RECORDS:
================

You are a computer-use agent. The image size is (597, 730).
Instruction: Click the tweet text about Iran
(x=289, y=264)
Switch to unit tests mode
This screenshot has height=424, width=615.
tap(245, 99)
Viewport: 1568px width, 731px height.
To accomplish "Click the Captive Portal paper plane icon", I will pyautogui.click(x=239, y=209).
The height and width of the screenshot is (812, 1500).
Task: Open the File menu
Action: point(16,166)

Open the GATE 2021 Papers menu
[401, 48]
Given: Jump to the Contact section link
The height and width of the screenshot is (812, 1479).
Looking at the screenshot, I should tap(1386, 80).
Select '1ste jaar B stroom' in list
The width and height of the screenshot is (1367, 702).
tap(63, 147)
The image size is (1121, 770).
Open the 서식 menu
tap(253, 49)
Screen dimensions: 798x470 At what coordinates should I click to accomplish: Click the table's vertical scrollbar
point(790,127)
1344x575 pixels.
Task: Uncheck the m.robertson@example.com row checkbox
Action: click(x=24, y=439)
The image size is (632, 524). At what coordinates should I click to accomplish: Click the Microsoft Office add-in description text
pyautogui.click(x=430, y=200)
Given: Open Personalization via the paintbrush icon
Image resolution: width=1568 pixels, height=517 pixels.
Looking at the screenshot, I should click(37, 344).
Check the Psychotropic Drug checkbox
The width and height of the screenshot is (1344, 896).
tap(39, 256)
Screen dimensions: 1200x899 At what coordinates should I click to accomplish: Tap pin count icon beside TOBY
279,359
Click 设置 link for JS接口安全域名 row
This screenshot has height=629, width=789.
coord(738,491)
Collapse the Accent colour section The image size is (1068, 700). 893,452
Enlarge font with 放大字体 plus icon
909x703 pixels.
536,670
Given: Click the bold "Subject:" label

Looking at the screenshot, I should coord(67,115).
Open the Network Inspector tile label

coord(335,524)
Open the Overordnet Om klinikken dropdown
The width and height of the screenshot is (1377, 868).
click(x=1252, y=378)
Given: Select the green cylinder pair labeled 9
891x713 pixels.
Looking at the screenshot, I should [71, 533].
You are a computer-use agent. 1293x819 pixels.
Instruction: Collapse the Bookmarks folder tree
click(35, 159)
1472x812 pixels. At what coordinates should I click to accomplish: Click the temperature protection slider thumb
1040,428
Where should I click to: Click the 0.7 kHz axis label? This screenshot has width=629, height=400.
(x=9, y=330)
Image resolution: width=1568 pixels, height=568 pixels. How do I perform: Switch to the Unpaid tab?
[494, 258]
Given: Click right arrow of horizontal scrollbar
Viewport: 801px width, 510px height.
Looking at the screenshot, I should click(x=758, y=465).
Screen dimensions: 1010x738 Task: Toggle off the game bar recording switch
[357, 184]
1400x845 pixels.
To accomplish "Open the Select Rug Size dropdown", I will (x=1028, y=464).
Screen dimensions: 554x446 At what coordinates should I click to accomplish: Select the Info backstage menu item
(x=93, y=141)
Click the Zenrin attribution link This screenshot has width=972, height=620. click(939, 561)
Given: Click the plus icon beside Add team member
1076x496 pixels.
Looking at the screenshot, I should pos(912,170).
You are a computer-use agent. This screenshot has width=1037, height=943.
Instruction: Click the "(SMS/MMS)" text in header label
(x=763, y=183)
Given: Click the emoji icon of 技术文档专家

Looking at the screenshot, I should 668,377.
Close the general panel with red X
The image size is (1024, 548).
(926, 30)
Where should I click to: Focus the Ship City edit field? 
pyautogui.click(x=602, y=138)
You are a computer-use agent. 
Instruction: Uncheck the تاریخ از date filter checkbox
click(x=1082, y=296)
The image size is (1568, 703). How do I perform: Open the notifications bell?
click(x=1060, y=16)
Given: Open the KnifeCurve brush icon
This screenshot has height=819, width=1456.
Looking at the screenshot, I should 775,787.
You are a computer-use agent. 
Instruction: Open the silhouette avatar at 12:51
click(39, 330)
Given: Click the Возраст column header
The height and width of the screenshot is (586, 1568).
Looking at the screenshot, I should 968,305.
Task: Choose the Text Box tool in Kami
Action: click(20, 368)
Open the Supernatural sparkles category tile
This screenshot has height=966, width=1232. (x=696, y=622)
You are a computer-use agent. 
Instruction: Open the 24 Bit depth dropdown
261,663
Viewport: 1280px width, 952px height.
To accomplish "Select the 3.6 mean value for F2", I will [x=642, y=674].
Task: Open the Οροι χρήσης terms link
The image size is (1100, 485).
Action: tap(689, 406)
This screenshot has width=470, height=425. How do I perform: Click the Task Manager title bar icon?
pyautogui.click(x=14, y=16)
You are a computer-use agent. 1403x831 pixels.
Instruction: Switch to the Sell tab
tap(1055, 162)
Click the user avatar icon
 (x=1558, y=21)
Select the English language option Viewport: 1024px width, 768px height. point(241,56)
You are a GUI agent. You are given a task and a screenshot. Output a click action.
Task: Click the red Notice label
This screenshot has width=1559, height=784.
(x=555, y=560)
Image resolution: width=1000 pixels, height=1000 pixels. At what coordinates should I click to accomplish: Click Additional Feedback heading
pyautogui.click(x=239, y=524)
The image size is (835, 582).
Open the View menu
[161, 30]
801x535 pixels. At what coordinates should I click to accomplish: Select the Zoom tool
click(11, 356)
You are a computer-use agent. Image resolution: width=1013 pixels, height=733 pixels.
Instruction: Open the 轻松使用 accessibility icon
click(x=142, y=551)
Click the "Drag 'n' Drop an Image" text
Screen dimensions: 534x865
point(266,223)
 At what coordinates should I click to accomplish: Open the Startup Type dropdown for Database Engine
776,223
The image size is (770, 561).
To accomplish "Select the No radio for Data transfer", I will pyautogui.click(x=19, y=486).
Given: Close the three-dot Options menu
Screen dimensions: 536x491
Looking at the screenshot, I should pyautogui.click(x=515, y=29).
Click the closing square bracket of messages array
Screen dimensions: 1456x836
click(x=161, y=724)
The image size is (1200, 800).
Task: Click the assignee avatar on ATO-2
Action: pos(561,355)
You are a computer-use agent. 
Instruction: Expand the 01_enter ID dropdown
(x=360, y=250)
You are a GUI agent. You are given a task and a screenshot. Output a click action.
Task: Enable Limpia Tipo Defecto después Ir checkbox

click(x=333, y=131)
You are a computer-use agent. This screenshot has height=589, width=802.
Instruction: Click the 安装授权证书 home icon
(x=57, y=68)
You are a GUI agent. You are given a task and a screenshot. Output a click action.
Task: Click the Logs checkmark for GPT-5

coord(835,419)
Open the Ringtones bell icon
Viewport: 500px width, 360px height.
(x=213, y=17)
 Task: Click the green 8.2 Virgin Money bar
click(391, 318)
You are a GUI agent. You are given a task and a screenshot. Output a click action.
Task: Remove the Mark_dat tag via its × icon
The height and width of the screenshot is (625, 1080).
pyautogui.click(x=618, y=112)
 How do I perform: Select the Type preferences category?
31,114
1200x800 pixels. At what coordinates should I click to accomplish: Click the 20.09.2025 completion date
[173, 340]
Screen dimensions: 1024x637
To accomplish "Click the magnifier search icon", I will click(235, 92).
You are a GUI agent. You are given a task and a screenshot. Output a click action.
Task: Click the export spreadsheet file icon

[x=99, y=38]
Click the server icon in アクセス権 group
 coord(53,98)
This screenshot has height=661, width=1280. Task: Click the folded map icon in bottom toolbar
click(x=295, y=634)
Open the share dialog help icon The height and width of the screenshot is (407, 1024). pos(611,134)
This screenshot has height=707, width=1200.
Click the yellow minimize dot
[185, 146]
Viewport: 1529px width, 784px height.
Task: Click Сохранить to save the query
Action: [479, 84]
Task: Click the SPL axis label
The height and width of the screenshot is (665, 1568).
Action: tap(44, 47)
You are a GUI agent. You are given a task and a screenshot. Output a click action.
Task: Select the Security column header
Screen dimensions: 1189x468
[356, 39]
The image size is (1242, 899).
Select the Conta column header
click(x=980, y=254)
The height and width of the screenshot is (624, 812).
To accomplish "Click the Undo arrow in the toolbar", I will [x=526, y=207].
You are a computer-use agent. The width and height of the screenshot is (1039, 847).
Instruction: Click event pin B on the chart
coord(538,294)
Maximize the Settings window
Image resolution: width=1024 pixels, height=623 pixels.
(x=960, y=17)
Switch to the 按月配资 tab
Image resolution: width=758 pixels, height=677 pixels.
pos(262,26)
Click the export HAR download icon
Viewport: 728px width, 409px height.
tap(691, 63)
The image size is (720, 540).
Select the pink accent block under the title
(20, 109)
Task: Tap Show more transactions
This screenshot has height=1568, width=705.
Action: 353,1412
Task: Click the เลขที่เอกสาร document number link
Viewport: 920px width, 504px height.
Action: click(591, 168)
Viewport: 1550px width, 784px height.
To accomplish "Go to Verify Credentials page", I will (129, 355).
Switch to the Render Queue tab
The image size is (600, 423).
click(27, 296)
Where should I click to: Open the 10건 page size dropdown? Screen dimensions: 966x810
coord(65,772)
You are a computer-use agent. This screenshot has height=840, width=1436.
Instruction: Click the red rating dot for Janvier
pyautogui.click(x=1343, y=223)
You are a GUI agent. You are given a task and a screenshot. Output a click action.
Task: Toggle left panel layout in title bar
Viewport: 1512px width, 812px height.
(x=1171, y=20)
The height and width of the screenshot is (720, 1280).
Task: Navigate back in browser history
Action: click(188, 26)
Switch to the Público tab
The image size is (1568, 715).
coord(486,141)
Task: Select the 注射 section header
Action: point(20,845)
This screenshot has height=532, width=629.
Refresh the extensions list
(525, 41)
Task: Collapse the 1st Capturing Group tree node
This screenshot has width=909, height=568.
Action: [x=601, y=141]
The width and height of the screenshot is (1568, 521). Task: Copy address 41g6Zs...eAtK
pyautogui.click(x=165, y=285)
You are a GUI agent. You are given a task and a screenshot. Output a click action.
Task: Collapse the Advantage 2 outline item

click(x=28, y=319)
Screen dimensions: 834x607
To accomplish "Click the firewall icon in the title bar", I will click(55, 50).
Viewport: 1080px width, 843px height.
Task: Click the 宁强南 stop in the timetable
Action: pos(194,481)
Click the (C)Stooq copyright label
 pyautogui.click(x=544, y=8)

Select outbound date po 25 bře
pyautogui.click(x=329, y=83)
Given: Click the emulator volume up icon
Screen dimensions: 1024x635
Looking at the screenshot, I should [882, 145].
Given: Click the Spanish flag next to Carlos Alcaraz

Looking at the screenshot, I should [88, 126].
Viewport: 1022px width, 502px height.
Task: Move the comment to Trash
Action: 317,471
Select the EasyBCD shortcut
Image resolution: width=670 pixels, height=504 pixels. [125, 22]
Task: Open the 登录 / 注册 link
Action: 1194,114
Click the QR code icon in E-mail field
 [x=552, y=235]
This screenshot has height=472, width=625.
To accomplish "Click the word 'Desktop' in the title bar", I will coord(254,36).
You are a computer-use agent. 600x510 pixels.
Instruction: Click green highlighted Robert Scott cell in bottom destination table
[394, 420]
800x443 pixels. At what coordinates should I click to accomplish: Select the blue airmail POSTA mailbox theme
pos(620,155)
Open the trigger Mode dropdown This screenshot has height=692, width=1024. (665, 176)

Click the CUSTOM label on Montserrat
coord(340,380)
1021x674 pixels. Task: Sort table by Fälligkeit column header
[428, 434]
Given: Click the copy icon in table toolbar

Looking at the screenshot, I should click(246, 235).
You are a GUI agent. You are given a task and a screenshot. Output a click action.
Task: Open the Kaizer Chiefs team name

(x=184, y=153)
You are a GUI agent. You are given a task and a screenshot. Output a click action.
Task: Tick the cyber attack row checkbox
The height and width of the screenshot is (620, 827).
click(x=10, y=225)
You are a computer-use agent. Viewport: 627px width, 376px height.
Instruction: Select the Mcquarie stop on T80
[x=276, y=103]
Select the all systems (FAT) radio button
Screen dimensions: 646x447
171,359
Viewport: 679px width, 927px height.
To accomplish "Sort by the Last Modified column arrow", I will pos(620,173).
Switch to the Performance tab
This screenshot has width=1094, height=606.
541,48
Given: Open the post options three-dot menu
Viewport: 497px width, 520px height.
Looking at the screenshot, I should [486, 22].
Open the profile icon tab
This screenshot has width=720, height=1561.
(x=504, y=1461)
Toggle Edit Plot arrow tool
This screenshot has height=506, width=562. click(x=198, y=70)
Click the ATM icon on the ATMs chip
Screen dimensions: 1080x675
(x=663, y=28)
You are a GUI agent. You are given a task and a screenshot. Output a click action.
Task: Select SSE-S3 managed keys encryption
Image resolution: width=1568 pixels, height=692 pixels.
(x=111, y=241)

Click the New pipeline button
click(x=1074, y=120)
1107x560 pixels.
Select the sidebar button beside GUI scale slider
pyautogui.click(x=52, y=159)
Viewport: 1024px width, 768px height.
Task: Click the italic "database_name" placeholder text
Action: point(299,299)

================

AIM OF THE EXERCISE:
Set down only the lines running from the line with "1107x560 pixels." to the end of the entries above, both included, exactly as they stand.

WRITTEN RESPONSE:
1107x560 pixels.
Select the sidebar button beside GUI scale slider
pyautogui.click(x=52, y=159)
Viewport: 1024px width, 768px height.
Task: Click the italic "database_name" placeholder text
Action: point(299,299)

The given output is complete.